Eu digo fé. Tu dizes...


O Laboratório da fé convidou algumas pessoas, crentes ou não crentes, para escreverem um texto sobre a fé. O resultado é apresentado, mensalmente, nesta rubrica intitulada: «Eu digo fé. Tu dizes...». 
O texto que se segue é da autoria do jornalista José Manuel Fernandes.


José Manuel Fernandes, no Laboratório da fé, 2013
Nasci, na década de 1950, numa família católica da classe média e, como acontecia nessa época com quase todas as crianças, fui baptizado e segui a catequese até à primeira comunhão, uma cerimónia festiva que vivi intensamente. Continuei depois muito ligado à Igreja da minha paróquia, a do Sagrado Coração de Jesus em Lisboa, beneficiando do activismo de um pároco precocemente desaparecido – o padre Aparício – e da excitação da construção e inauguração de um novo templo, para mais uma igreja arquitectonicamente arrojada, filha do talento de Nuno Teotónio Pereira e Nuno Portas. Continuei assim ligado a grupos que funcionavam junto da paróquia, cheguei a ajudar à missa e fiz, quando chegou a altura, o Crisma. Até que a minha vida mudou.
Quando tinha 15 anos e andava no Liceu Pedro Nunes, em Outubro de 1972, a polícia política da ditadura assassinou um estudante, Ribeiro Santos. Esse evento foi o detonador para o meu envolvimento no movimento associativo dos estudantes e, depois, no activismo político. Fi-lo, como era comum na época, numa organização radical, de inspiração marxista-leninista. De facto, no Portugal de Salazar e Caetano não era difícil que a revolta juvenil desembocasse no radicalismo político. Foi assim que me tornei comunista, mas numa sua versão mais radical – o maoismo –, tal como foi assim que, durante alguns anos (poucos, felizmente) vivi para a revolução – fui, como então se dizia, um “soldado da revolução”.

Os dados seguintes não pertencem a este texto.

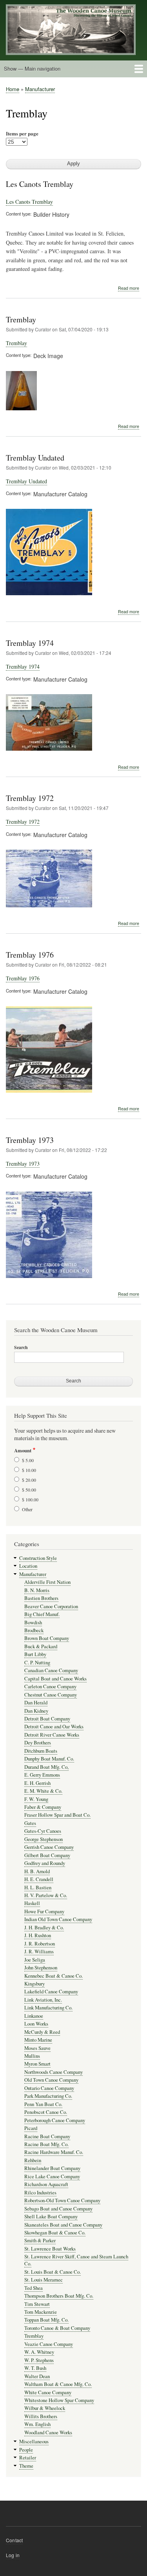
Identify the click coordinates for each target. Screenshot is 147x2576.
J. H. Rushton (37, 1935)
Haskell (32, 1903)
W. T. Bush (35, 2368)
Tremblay (21, 319)
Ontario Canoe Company (49, 2088)
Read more (128, 288)
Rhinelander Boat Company (52, 2168)
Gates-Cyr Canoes (42, 1831)
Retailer (27, 2457)
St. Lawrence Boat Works (50, 2248)
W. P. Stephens (39, 2360)
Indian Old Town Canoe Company (58, 1919)
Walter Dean (37, 2376)
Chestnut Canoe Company (50, 1694)
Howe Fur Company (44, 1911)
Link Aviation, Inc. (43, 1999)
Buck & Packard (40, 1646)
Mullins (32, 2056)
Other (27, 1509)
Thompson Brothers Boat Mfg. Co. (58, 2296)
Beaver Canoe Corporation (51, 1606)
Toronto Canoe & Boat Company (57, 2328)
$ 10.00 (29, 1470)
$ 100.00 (30, 1499)
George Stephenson (43, 1839)
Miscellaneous (34, 2441)
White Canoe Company (47, 2392)
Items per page (22, 133)
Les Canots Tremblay (39, 184)
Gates (30, 1823)
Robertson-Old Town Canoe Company (62, 2200)
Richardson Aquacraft (46, 2184)
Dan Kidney (36, 1711)
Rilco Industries (40, 2192)
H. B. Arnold (37, 1871)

Foi uma adesão total e, por isso, um mergulho num universo dominado por uma ilusão falsamente redentora e totalmente falsa – a ilusão comunista. Mas que era absoluta e impunha uma visão do mundo que se tinha por indiscutível, “científica” e, por isso, materialista. Deus ou a Fé Cristã não tinham lugar nela – não só a religião era vista como o “ópio do povo”, como o ateísmo nos surgia como uma espécie de dogma. Foi uma experiência que descrevi numa troca de cartas com D. Manuel Clemente, Bispo do Porto (Diálogo em Tempos de Escombros, Pedra da Lua, 2010): “Bebi o espírito do tempo e, quase sem transição, tornei-me materialista lendo as vulgatas por onde então se estudava o ‘materialismo dialéctico’ e o ‘materialismo histórico’. Esses textos não permitiam que se ficasse no meio da estrada, não deixavam qualquer espaço para a existência de um Ser que não fosse matéria. Não só me tornei ateu, e ateu militante, como tinha dificuldade em entender que aquela explicação do mundo que me parecia evidentíssima e completa não o fosse já para todos.”
Como é que isso sucedeu? Fazendo um percurso em que o meu interesse pela Ciência desempenhou um papel importante. Como marxista e materialista, eu achava que a ciência ou já explicava tudo, ou iria explicar, e que não havia espaço senão para a matéria e para as suas forças no nosso Universo. Hoje sei que há graus de incerteza que a Ciência nunca suprirá e que basta isso para não podermos demonstrar cientificamente que Deus não existe. Ou que existe. Foi assim que me tornei agnóstico, aquele que não sabe, o que não tem Fé mas também não se opõe aos que têm Fé. Fi-lo por dúvida genuína e não por conveniência, como hoje está na moda. Como escrevi nessa mesma conversa epistolar com D. Manuel, “por vezes, sobretudo em alguns momentos mais intensos, tenho pena de não ter Fé, mas sinto que ter ou ter Fé não é uma decisão racional”, ou seja, que “não posso decidir ‘acreditar’”.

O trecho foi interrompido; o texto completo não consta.